Here is what happens in an NSA network when a UE with 5G capability gets NR carriers added to its existing LTE session:

Step 1 — The UE completes a normal 4G LTE attach. MME authenticates via HSS, SGW creates a bearer, PGW allocates an IP address. At this point there is zero 5G involvement.

Step 2 — The eNB monitors UE measurements. When NR signal quality is strong enough (based on configured A4/A5 measurement thresholds), the eNB decides to add an NR Secondary Cell Group.

Step 3 — eNB sends X2: SgNB Addition Request to the gNB. This tells the gNB: “prepare NR radio resources for this UE and tell me what PDCP configuration to use.” The gNB responds with X2: SgNB Addition Request Acknowledge containing NR radio parameters and PDCP config.

Step 4 — eNB sends RRC Reconfiguration to the UE over LTE, instructing it to activate the NR Secondary Cell Group. The UE performs random access on the NR cell and confirms with RRC Reconfiguration Complete.

Step 5 — User data is now split.
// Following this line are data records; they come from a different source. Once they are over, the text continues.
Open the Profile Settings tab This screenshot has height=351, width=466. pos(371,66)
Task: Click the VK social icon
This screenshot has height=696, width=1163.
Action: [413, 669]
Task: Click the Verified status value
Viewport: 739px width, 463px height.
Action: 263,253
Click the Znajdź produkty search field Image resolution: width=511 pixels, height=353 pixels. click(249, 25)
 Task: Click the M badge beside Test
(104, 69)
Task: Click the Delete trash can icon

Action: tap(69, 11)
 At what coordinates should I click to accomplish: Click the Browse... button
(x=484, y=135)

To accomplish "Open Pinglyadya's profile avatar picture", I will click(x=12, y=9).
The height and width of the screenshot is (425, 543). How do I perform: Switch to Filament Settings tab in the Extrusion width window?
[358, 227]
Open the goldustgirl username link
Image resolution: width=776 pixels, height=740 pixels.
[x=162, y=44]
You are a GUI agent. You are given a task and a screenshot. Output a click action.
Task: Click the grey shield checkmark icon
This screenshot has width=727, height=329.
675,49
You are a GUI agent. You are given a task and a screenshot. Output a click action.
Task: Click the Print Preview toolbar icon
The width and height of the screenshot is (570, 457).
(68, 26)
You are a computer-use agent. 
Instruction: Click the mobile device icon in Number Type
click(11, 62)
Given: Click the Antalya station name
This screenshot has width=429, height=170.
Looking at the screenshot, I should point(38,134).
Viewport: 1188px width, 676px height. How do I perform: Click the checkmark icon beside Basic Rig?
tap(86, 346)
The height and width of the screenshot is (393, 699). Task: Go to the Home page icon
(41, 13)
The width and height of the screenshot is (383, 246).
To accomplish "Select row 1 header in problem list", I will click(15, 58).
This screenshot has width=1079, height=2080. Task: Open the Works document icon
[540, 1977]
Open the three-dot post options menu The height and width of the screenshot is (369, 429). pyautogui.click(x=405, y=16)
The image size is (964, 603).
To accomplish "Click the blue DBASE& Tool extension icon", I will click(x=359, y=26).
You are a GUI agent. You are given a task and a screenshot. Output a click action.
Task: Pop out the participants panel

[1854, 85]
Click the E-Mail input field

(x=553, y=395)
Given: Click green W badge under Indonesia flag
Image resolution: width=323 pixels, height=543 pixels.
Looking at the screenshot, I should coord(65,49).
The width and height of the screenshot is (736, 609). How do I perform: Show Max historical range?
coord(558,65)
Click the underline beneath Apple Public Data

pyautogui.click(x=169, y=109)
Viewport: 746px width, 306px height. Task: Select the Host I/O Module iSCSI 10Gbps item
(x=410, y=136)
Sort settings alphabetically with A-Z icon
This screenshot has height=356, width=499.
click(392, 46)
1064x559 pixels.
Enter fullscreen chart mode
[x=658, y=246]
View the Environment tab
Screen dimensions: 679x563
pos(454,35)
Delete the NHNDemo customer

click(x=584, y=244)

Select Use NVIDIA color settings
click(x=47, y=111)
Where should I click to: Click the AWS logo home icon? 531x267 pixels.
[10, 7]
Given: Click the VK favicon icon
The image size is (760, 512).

Some traffic flows: UE → NR → gNB → SGW. Other traffic continues: UE → LTE → eNB → SGW. The PGW and internet path are completely unchanged. The core sees nothing new — it is still a 4G session.

Key insight: The entire NR addition procedure rides on the X2 interface. If X2 RTT is above 10 ms — caused by X2 being routed over a slow microwave backhaul path — the gNB cannot keep up with bearer split decisions and the NR SCG gets dropped and re-added repeatedly. From the user’s perspective: 5G signal is strong but throughput is poor. From the RAN team’s perspective: looks like a radio issue. It is a transport issue.

SA: A PDU Session from UE to Internet — The Real Flow

Here is the complete flow when an SA-connected UE establishes a data session. This is what happens every time a device connects to the internet on a 5G SA network:

Step 1 — UE sends NAS: PDU Session Establishment Request to the AMF via the gNB on the N1 interface. The message contains: S-NSSAI (which slice), DNN (which data network, e.g. internet), PDU Session ID (UE-chosen, 1–15), PDU Type (IPv4), and SSC Mode (typically Mode 1, meaning the UPF anchor is preserved during mobility).

Step 2 — AMF queries the NRF to discover which SMF instances serve this S-NSSAI and DNN. NRF returns a list of SMF endpoints. AMF selects one and invokes Nsmf_PDUSession_CreateSMContext on N11. The SMF now owns this PDU session.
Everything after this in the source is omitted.